[Collected data entries]
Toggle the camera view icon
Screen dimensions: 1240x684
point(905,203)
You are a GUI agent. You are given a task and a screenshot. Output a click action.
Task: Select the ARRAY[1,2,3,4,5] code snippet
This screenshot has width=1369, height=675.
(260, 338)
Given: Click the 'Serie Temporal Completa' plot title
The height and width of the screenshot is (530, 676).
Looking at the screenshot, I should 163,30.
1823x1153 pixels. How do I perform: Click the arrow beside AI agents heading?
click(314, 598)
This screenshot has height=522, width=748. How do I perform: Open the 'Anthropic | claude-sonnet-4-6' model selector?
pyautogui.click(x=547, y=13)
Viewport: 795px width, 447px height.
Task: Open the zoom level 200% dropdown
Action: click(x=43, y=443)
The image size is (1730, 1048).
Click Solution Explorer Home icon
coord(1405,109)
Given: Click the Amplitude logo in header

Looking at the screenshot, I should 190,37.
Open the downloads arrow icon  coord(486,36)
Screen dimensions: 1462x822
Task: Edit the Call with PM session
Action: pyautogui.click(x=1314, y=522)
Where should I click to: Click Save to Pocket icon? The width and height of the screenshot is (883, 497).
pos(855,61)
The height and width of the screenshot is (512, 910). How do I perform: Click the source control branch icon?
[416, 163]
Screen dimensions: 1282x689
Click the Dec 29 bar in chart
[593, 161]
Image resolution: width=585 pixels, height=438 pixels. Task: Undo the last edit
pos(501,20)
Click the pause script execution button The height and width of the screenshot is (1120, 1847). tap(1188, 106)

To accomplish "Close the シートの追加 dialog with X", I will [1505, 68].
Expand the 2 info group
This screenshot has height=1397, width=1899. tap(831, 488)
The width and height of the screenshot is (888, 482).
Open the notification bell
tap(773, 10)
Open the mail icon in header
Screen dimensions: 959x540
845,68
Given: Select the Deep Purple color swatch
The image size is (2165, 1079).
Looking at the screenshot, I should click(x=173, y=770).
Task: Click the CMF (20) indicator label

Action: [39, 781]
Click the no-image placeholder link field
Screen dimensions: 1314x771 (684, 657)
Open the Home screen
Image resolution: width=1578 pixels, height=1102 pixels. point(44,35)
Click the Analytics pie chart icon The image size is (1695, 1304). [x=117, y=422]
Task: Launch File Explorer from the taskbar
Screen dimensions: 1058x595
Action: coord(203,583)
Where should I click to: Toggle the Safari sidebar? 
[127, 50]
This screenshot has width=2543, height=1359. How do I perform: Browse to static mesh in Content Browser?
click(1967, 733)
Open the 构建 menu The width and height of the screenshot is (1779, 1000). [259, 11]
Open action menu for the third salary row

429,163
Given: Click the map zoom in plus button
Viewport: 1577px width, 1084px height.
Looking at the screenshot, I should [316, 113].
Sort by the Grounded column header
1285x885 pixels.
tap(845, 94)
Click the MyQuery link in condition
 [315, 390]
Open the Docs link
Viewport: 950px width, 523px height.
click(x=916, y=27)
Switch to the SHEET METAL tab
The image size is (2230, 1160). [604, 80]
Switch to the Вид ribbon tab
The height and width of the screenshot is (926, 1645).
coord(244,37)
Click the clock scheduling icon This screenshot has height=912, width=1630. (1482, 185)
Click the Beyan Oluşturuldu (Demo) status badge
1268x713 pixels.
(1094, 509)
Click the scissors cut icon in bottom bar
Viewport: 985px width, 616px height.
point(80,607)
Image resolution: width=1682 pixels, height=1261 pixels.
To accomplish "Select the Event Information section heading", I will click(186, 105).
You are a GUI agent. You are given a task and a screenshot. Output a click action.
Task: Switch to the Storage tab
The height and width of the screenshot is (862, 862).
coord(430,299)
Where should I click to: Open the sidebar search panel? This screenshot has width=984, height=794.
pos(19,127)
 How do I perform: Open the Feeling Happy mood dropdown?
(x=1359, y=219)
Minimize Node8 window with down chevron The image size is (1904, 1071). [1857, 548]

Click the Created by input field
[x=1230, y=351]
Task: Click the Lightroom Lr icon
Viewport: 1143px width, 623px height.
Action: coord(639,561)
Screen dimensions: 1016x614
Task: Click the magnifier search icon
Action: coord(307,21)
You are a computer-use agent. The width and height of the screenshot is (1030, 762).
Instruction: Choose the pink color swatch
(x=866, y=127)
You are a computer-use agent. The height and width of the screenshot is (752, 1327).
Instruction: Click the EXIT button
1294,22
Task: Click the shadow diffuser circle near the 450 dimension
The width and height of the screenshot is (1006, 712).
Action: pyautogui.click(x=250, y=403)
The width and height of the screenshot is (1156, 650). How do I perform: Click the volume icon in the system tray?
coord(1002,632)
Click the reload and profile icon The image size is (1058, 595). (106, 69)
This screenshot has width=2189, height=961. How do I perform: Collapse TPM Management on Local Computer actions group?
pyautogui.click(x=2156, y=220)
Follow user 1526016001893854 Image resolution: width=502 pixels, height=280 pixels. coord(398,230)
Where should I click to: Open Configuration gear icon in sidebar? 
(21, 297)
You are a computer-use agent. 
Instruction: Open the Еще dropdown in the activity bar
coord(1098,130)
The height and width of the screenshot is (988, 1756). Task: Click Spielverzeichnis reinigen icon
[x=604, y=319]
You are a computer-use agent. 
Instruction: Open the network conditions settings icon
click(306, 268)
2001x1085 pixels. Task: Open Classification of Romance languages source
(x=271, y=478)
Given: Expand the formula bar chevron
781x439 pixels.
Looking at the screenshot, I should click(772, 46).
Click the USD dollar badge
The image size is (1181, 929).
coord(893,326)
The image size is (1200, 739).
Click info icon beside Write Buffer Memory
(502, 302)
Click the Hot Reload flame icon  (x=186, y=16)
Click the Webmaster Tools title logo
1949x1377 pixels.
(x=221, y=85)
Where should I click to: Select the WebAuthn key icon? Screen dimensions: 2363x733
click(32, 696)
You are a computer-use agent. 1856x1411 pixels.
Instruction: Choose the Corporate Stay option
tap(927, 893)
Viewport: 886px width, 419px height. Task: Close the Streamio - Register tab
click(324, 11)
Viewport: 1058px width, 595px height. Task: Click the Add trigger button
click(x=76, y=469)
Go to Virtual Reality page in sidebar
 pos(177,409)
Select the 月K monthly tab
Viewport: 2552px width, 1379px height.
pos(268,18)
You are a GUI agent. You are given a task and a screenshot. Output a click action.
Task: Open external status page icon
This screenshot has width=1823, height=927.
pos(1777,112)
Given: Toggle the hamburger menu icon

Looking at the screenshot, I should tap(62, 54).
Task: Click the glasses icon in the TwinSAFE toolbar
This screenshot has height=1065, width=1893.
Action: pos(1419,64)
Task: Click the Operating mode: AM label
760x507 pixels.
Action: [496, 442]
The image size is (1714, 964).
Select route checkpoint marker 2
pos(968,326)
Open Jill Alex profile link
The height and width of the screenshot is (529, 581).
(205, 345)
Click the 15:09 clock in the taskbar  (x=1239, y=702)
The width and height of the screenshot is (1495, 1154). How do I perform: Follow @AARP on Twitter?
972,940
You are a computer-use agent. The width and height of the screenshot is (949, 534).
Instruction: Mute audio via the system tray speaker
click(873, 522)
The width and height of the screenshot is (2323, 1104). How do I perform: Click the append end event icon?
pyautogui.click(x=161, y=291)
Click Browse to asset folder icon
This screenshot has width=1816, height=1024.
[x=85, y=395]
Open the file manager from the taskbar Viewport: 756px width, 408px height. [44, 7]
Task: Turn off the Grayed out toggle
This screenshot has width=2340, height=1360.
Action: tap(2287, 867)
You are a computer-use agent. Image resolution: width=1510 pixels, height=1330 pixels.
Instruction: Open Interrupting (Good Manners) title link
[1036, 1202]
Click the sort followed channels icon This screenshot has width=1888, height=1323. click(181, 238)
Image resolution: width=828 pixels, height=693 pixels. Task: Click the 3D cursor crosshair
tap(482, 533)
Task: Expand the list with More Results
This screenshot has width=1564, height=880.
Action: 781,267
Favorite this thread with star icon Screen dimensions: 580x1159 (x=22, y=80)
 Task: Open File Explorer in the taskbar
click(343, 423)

**ACTION ITEM**
Give back exactly the lines from the one that contains "Task: Turn off the Grayed out toggle" to the end of the data above, both of those lines included.

**EXERCISE RESULT**
Task: Turn off the Grayed out toggle
This screenshot has width=2340, height=1360.
Action: tap(2287, 867)
You are a computer-use agent. Image resolution: width=1510 pixels, height=1330 pixels.
Instruction: Open Interrupting (Good Manners) title link
[1036, 1202]
Click the sort followed channels icon This screenshot has width=1888, height=1323. click(181, 238)
Image resolution: width=828 pixels, height=693 pixels. Task: Click the 3D cursor crosshair
tap(482, 533)
Task: Expand the list with More Results
This screenshot has width=1564, height=880.
Action: 781,267
Favorite this thread with star icon Screen dimensions: 580x1159 (x=22, y=80)
 Task: Open File Explorer in the taskbar
click(343, 423)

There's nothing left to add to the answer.